E poi il 1999. Le speranze puntate di nuovosul Giro. Il primo arrivo in salita aggiudicato, poi la tappa di Oropa. La vittoria che sembrava ormai certa, fino a Madonna di Campiglio, quel 5 giugno in cui vengono resi pubblici i risultati dei controlli sull'atleta, che mostrano un livello di globuli rossi superiore al consentito e lo obbligano a quindici giorni di stop e all'abbandono della gara, seguito da tutta la Mercatone-Uno.
La solitudine. L'allontanamento dal ciclismo, la forte depressione. Prima di un ritorno che non lo riporterà mai allo splendore delle sue prestazioni precedenti. Un Giro a fare da gregario al capitano della sua squadra, Garzelli e un tour condito di polemiche con i suoi avversari, Armstrong su tutti. Un tour nel quale ottiene l'ultima vittoria della sua carriera. Prostrato nel morale, Pantani decide di partecipare al Giro 2001, ma si ritira. Poi partecipa al Giro 2003, che chiude quattordicesimo. Poco prima di entrare in clinica, per curare dipendenza da alcool e depressione.
Il 14 febbraio 2004 Marco viene trovato morto nella stanza del residence di Rimini dove si trova, a causa di un edema dovuto a un'overdose di cocaina. Una morte che lascia sgomenti i fan.
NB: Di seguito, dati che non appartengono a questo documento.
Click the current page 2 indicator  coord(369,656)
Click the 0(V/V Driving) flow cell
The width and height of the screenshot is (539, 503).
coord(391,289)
E porta a un'autopsia nel quale si esclude che Pantani abbia fatto uso frequente di Epo, accendendo dubbi ed illazioni, riportando il discorso ancora una volta sul doping (o il non doping) e consegnando alla leggenda una figura travagliata ma molto amata dal pubblico.
Otto anni dopo, a ricordarlo ci pensa anche la rete.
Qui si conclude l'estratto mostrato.